Customary Law, Codified as Subsidiary and Provisional Law

A legal person, be it an individual or a state, cannot take justice into their own hands except in cases of legitimate defense. This customary law was so obvious that the United Nations Charter codified it and explicitly recognized it in Article 51. Nevertheless, this right to resort to armed force to counter an aggression remains a subsidiary and provisional right until the UN Security Council takes the necessary measures to fulfill its mission of maintaining international peace and security. Take, for example, the conflict that erupted in the Far East when North Korea invaded South Korea’s territory on June 25, 1950. The troops of the latter defended themselves as best as they could, supported by the American contingent. The communist authorities in Pyongyang, the aggressor in this case, assured of a swift victory, would disregard the call for an immediate ceasefire decreed by the Security Council. It was then that this body, based in New York, would recommend to the member states to provide military assistance to South Korea. From that moment, it was Resolution 84 of July 7, 1950, that would govern the situation, and no longer the survival reflex that materializes in self-defense.

Back to our Middle East: it is clear, in the eyes of international law, that Israel was the aggressed party last October 7. Israel will undoubtedly invoke the right to self-defense to continue its military operations in Gaza.

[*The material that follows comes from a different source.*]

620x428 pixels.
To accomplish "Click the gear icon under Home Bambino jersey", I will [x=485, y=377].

However, it turns out that this right cannot serve as a pretext for a disproportionate response. Nor does it grant the aggressed party the absolute latitude to carry out retaliatory operations and even less immunity to absolve itself of any responsibility on the “day of judgement.”

Who doesn’t remember President Truman’s decision to dismiss General MacArthur, the commander-in-chief of the Allied forces in Korea, who wanted  to take advantage of the momentum to extend the conflict to China, using atomic weapons if necessary?

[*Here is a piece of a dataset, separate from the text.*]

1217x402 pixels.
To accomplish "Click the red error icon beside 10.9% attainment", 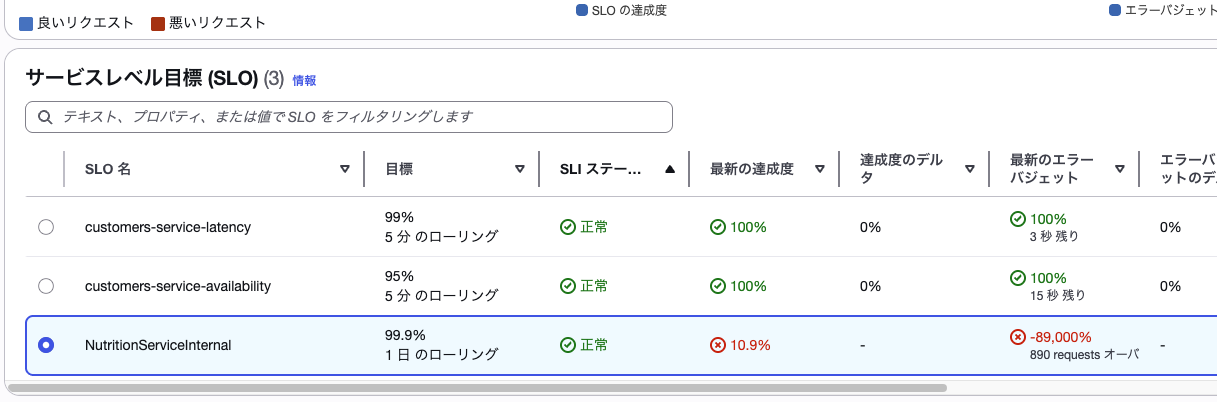I will click(718, 345).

The sacred right to ensure one’s own survival or physical integrity cannot justify excesses or allow the unquenchable thirst of Nemesis, the goddess of vengeance.

Humanity and Military Necessity

The exercise of this right of defense is not only provisional and subsidiary, as mentioned above, but it is also framed, in its very exercise, by the criteria of humanity, military necessity and proportionality. As evidenced by the so-called Martens Clause, which appears in the Preamble of the 1899 Hague Convention II, “Civilian persons and combatants remain under the protection and authority of the principles of international law, from the principles of humanity and from the dictates of public conscience.” Therefore, whatever the reasons for going to war, it is incumbent on belligerents to take all necessary measures to “avoid unnecessary suffering caused by the use of force.” One should remember the principle of necessity, which requires that only military objectives that “contribute effectively to the enemy’s military action by their nature” can be the subject of attacks. Hospitals, where the injured, military and civilians are treated, cannot be targeted. Nor can schools or places of worship.

Improbable Proportionality

In 1939, seeking a pretext to invade its neighbor, Hitler’s Germany had concocted an incident on its border with Poland. However, the attack, supposedly ordered by Warsaw, on a radio transmitter in German territory, could not justify the formal invasion of a country. It was a serious violation of the principle of proportionality, according to which “the intensity of the reaction of an aggressed state should be proportionate to the armed aggression it is subjected to.”

Regarding Gaza, the excessive aspect of the Israeli reaction borders on ethnic cleansing, as some UN officials believe. This in no way absolves Hamas, which evidently uses civilians as human shields.

Seeking to eradicate this organization, deemed terrorist by some countries and guilty of massacring civilians, can be pleaded before a court of justice. However, bombing Gaza City or pushing Gazans into the Egyptian Sinai cannot be justified by humanitarian law.